La pyramide de Maslow est un cadre agréable pour comprendre cela. Bien qu'il ne soit pas parfait, ce cadre des besoins humains présente nos besoins sous forme de pyramide, avec nos besoins les plus élémentaires à la base et des besoins de niveau supérieur plus haut dans la pyramide. Maslow pensait que nous sommes motivés par la satisfaction de nos besoins, en commençant par nos besoins les plus élémentaires. Une fois ces besoins satisfaits, nous passons à des besoins “ supérieurs ”. L'accomplissement de nos besoins est fortement corrélé à notre bonheur.
En tant que praticiens et leaders de la conservation, on nous demande beaucoup. Tout comme un athlète de haut niveau, nous devons être à notre meilleur. Il existe une énorme quantité de preuves que les investissements dans le bien-être améliorent la productivité et la performance, et pourtant, nous négligeons cela. Prendre du temps pour prendre soin de nous est probablement l'un des investissements stratégiques les plus importants que nous puissions faire !
‘Si vous ne prenez pas de temps pour votre bien-être, vous serez forcé de prendre du temps pour votre maladie.’
En tant que médecin et praticien du bien-être, je suis chaque jour rappelé des conséquences de ne pas donner la priorité à notre bien-être. Je rencontre des leaders inspirants de plus en plus épuisés, en burn-out, tombant malades, abandonnant leurs objectifs, quittant le secteur de la conservation. À un niveau personnel, c'est une tragédie. Pour le secteur de la conservation, c'est une crise de la main-d'œuvre.
Le monde nous valorise pour ce que nous produisons – que ce soit en tant que bon leader, gestionnaire, conservateur, etc. C'est vrai pour nous tous, mais il y a peut-être une attente plus grande de maintenir cette focalisation si l'on est un leader. Ayant été leader dans la conservation pendant de nombreuses années, je comprends la pression de prioriser la mission et la survie de l'organisation ; j'ai souvent eu du mal à prioriser mes propres besoins. En temps de crise, cela ne fera que s'intensifier.

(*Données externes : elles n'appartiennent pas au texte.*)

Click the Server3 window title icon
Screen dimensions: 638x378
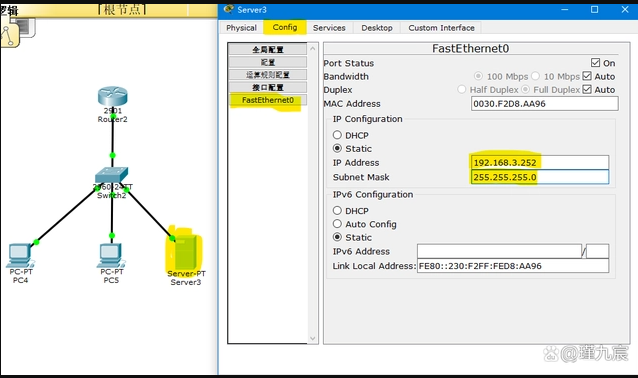[x=229, y=9]
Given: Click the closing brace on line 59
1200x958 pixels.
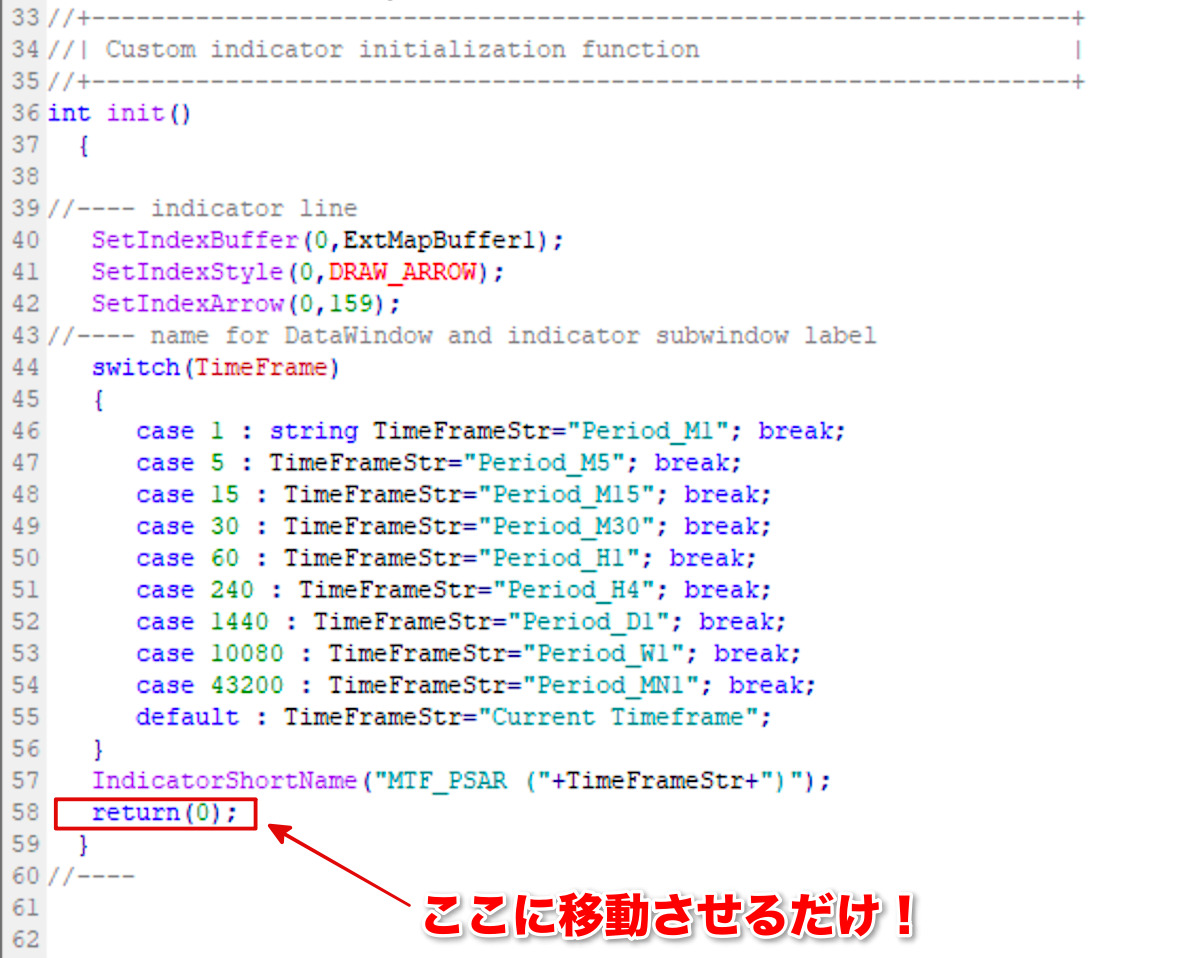Looking at the screenshot, I should tap(81, 843).
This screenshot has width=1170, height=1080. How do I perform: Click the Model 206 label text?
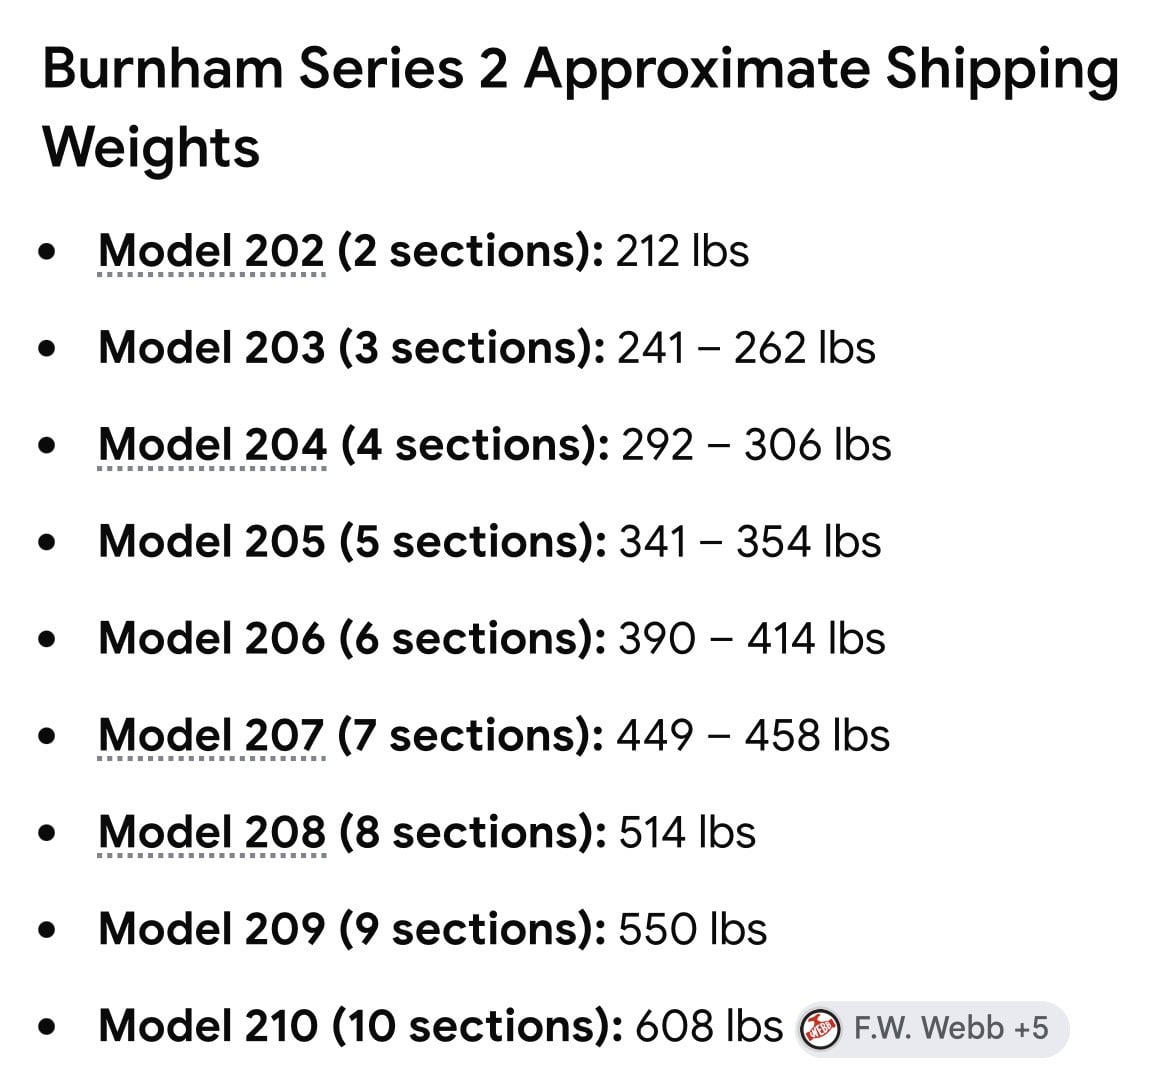tap(212, 639)
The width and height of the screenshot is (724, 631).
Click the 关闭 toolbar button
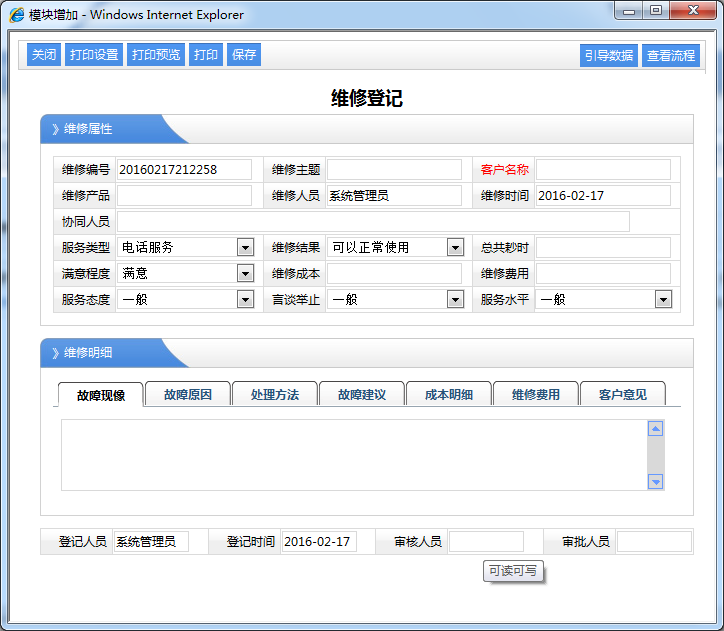pos(43,55)
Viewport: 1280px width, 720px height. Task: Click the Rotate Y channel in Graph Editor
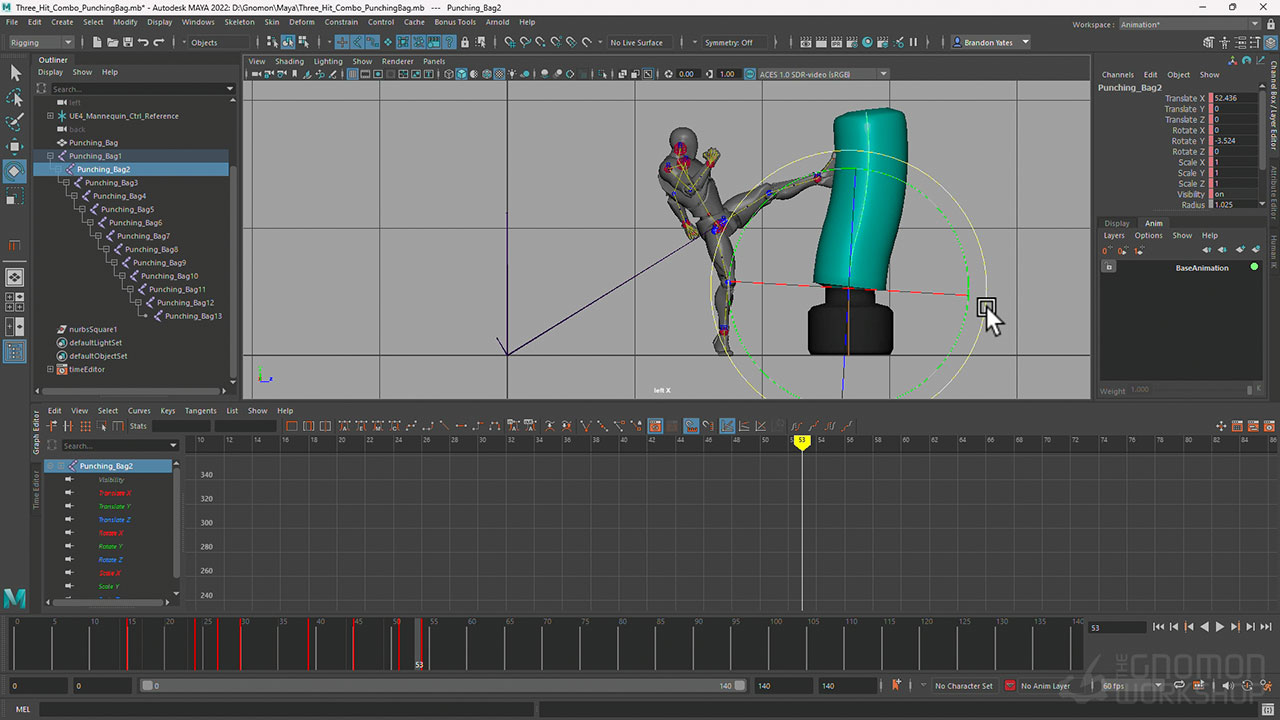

Quand vous êtes stressé ou dépassé, il peut être très difficile de reconnaître quand ça ne va pas. Je recommanderais d'avoir un test ou une stratégie simple en place. Par exemple, je sais que je suis stressé quand je commence à mal dormir. Ce signe simple est mon signal d'alarme.Demandez-vous, comment savez-vous que vous n'allez pas bien ? Ou comment savez-vous que vous allez bien ?Il est pertinent de se poser cette question lorsque nous ne sommes pas en crise, et d’avoir un moment régulier dans notre routine pour faire le point avec nous-mêmes.
Une autre façon d'aborder cela serait de prendre des nouvelles d'une personne proche : un partenaire, un ami, un membre de la famille ou un collègue de confiance. Ils seront souvent en mesure de nous donner une évaluation précise de notre bien-être ! De plus, des bilans de ce type peuvent contribuer à renforcer les relations, ou à faciliter le partage et le soutien mutuels.
Une pratique régulière de pleine conscience a été prouvée pour aider les gens à gérer et à réduire le stress, ainsi qu'à favoriser une plus grande conscience de soi et à améliorer l'attention et la concentration. La clé est d'avoir une pratique régulière, et il existe de nombreuses façons de la développer. Il existe des cours formels de pleine conscience, ainsi qu'un grand nombre de ressources de pleine conscience autodirigées telles que des applications, des livres et des vidéos en ligne. Ou l'on pourrait simplement s'engager dans une pratique régulière d'être conscient : s'engager à porter toute son attention sur le moment présent. Si vous n'avez aucune expérience de la pratique de la pleine conscience, je vous recommanderais vivement d'investir du temps pour apprendre à pratiquer correctement la pleine conscience.
Si nous nous sentons dépassés, je pense qu'il est d'une importance capitale de gérer cela dès que nous le remarquons. Je recommanderais de prendre du temps, même si ce n'est que quelques minutes, et de s'éloigner de son bureau (ou de l'endroit où l'on ressent la surcharge). Simplement se concentrer sur sa respiration et ralentir son expiration peut aider à se sentir plus calme. Ensuite, il peut être utile d'essayer de garder une perspective et de se rappeler : cela ne durera pas éternellement ; ce n'est pas entièrement de ma faute ; cela n'affecte pas tous les aspects de ma vie.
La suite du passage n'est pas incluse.